The standard approach for applying machine learning (ML) algorithms on relational data is to first select the relevant entries with an SQL query and export them from the database into an external ML tool. Then the ML algorithm is run over the extracted data — outside the DBMS — using statistical software packages or ML libraries. However, this approach can impose a high overhead due to expensive data transfers which can significantly slow down the overall learning procedure especially if the datasets are large. Integrating ML algorithms into DBMSs is thus an ongoing effort in both academia and industry. But performance is not the only reason why vendors integrate ML into a DBMS. Another major reason is compliance that often discourage applications to export any data out of a DBMS since DBMSs already provide rich security frameworks to protect the data from unauthorized access.

Their approach is based on the key observation that modern in-memory database systems already support fine-grained concurrency control in the form of transactions. Yet, traditional transaction execution schemes are often too heavyweight. Consequently, we show how it is possible to efficiently leverage transaction semantics also for ML algorithms. As a main contribution, we present a new in-memory database kernel called DB4ML that is based on transactions but adds extensions to enable ML algorithms on top of classical transaction processing.

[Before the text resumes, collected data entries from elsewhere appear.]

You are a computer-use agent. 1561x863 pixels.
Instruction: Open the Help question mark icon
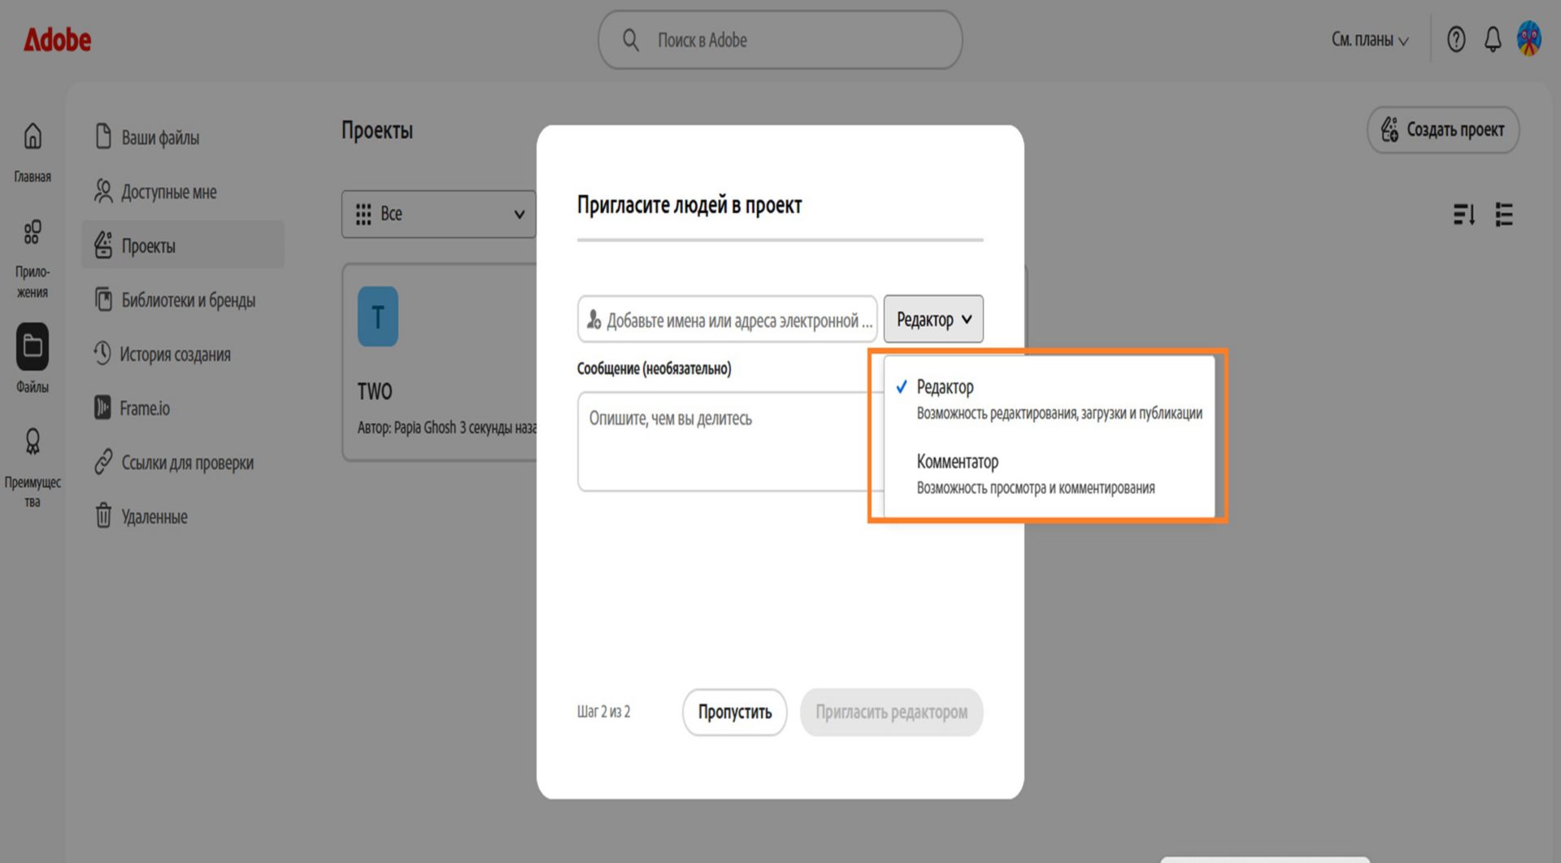point(1456,39)
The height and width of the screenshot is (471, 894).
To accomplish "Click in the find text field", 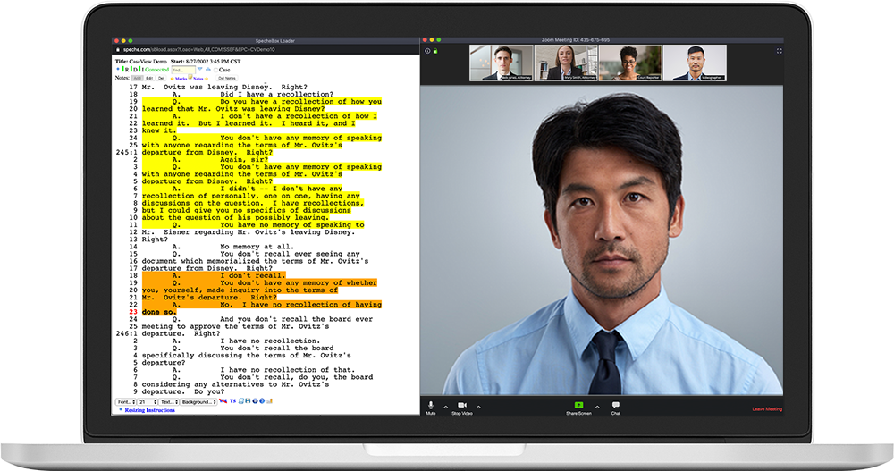I will pos(182,70).
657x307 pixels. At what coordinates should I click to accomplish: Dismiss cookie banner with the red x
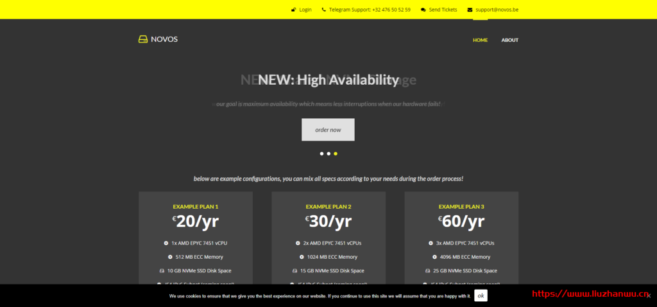coord(649,295)
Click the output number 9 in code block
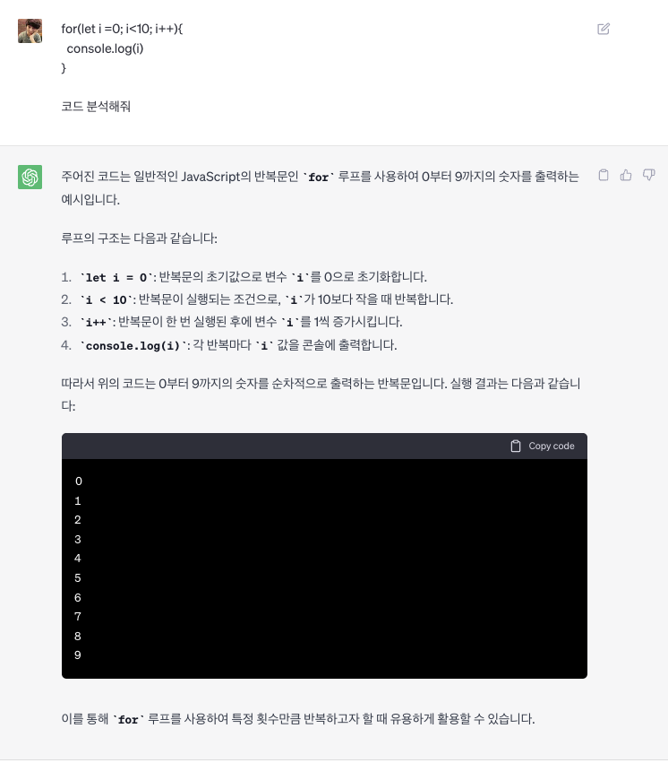Screen dimensions: 668x763 click(78, 655)
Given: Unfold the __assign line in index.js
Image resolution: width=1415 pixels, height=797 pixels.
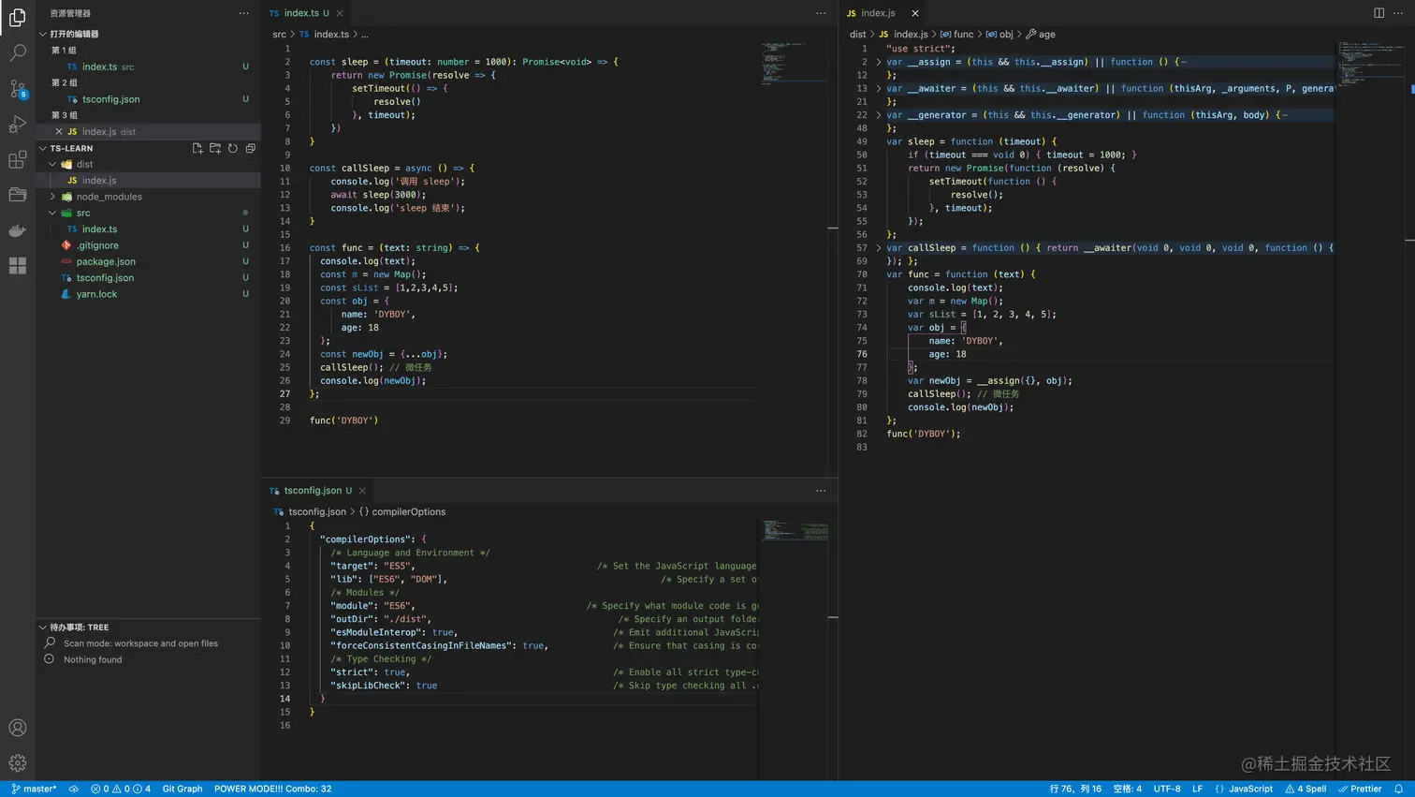Looking at the screenshot, I should pos(878,62).
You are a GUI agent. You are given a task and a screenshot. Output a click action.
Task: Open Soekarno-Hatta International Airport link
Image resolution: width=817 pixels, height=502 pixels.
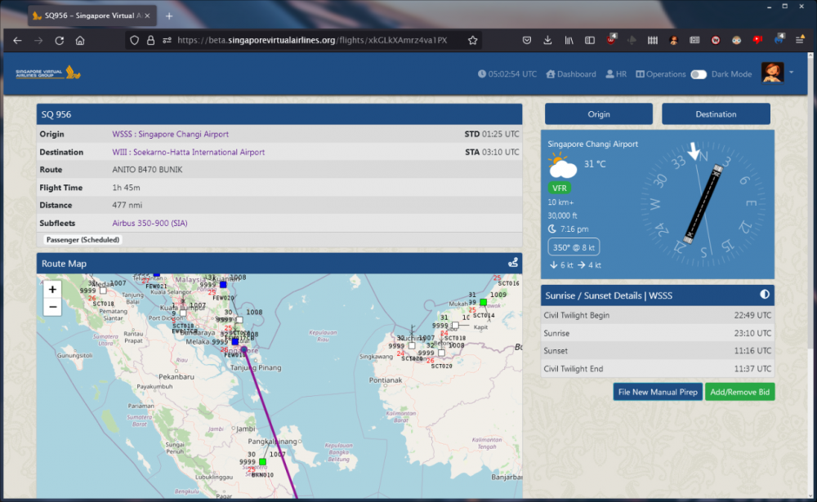[188, 152]
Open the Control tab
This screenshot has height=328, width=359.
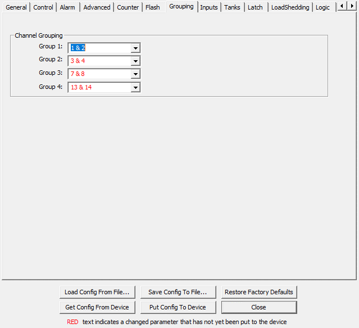coord(43,7)
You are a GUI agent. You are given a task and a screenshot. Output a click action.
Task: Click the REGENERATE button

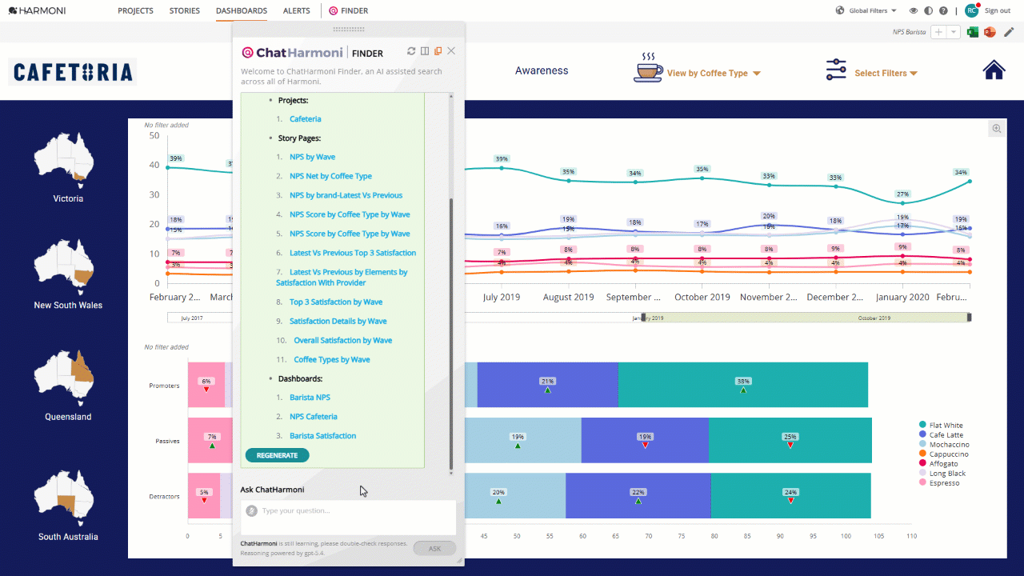click(277, 455)
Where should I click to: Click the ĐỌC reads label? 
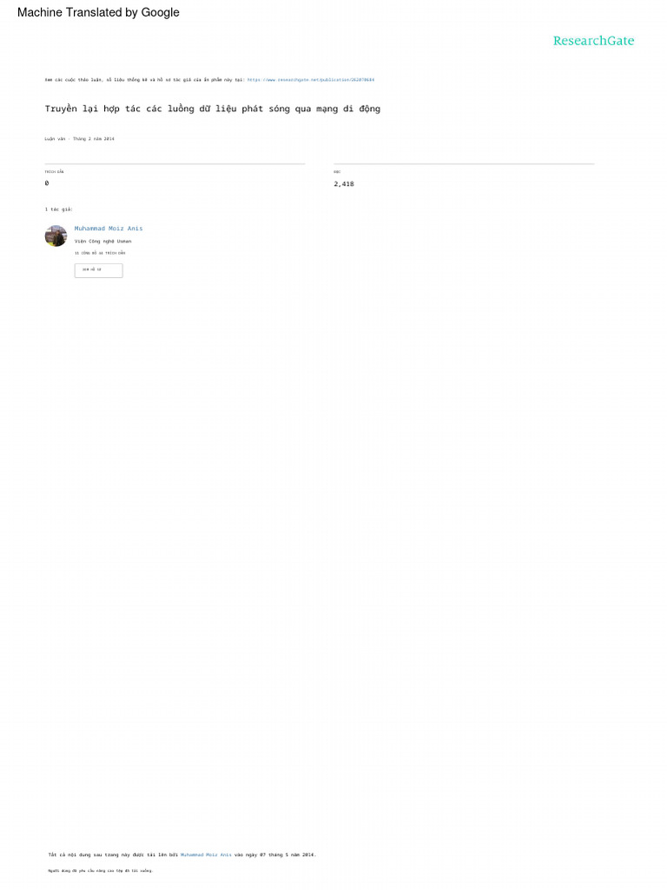tap(338, 171)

They propose the concept of iterative transactions. With iterative transactions the very same transaction can be re-executed multiple times until convergence without the need to be actively re-scheduled for every iteration by a driver program (i.e., a client) as done in existing approaches. Furthermore, as a second extension, they add new isolation levels for machine-learning into DB4ML.

To summarize, the contributions of this paper are:

  • They define a programming model for user-defined iterative transactions that supports a wide class of ML algorithms and allows developers to easily integrate new ML algorithms into a DBMS.
  • They discuss the implementation of our transactional database kernel called DB4ML including a storage manager and execution engine that can efficiently run parallel ML algorithms.
  • They showcase through two use cases (PageRank as well as Stochastic Gradient Descent) how ML algorithms could be implemented inside DB4ML.
  • Their experimental evaluation shows for the aforementioned use cases that DB4ML can support ML algorithms with the efficiency of modern specialized ML engines without the need to transfer data out of the DBMS.

CONCLUSION

DB4ML offers a new programming model and an execution engine with isolation levels that provide the concurrency schemes required by modern parallel ML algorithms. A central aspect of DB4ML is that the programmer can implement user-defined ML algorithms in DB4ML without having to worry about the low-level details of synchronization. That way, the implementation will automatically benefit from all the parallelization and architectural optimizations which DB4ML contains - as to be expected from a database system.